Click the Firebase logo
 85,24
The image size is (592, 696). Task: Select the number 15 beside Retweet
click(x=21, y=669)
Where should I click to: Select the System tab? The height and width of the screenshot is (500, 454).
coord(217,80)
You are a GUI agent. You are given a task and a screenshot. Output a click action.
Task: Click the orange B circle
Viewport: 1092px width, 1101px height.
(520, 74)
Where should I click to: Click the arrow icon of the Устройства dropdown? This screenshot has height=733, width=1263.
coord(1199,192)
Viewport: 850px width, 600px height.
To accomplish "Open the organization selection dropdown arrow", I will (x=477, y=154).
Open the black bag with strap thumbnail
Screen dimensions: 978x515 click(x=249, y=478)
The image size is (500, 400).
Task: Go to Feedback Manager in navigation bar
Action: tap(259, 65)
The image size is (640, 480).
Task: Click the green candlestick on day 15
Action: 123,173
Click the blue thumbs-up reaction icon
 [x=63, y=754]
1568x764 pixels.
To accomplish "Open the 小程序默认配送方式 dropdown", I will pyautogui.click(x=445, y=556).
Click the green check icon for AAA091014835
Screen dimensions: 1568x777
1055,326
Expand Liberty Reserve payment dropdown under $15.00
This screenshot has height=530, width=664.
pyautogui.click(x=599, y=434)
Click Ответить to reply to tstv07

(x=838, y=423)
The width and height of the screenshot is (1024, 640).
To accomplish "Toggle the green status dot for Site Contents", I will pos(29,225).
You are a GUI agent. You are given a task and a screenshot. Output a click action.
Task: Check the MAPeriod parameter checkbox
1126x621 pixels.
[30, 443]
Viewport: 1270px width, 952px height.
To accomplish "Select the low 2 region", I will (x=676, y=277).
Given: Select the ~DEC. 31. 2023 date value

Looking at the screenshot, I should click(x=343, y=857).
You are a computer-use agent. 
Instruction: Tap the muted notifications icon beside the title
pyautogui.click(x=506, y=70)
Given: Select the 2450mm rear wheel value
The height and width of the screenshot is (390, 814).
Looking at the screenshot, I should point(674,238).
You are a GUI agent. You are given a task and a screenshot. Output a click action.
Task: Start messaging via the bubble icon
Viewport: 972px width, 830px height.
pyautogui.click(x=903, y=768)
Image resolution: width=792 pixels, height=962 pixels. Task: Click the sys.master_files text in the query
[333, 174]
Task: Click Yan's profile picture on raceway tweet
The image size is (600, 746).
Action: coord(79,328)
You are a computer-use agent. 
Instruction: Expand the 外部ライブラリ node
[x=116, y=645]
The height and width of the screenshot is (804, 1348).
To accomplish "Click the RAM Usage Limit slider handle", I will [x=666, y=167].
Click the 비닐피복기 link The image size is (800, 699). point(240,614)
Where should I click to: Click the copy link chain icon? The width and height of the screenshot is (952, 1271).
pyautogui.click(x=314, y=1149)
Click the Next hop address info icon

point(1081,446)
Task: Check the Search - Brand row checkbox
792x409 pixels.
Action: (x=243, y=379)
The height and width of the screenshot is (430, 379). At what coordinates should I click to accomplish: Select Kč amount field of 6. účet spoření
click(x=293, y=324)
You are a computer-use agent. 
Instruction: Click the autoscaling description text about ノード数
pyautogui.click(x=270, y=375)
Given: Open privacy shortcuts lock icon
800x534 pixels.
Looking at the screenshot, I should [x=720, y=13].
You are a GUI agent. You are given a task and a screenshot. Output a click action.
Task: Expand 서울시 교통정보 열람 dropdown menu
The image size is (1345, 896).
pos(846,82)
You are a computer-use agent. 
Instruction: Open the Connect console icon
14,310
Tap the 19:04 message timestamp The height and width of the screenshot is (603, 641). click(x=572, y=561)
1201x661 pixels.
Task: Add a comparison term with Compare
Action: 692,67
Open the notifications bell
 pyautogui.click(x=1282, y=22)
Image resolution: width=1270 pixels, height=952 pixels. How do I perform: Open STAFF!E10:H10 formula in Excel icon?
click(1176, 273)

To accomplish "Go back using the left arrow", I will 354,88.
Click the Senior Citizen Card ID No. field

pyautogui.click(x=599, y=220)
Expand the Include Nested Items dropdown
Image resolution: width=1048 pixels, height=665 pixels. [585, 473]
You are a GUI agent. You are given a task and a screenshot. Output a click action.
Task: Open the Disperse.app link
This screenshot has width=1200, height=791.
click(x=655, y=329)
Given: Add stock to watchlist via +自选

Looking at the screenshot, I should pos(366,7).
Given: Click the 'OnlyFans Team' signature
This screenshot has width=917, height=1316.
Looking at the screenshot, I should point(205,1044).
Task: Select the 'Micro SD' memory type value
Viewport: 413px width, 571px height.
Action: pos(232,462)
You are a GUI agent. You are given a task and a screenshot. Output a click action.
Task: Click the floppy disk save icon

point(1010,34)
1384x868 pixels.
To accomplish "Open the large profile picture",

- EXERCISE DESCRIPTION -
Across the entries above, work out how many lines include the string "checkbox", and report only that figure.

- WRITTEN ANSWER -
2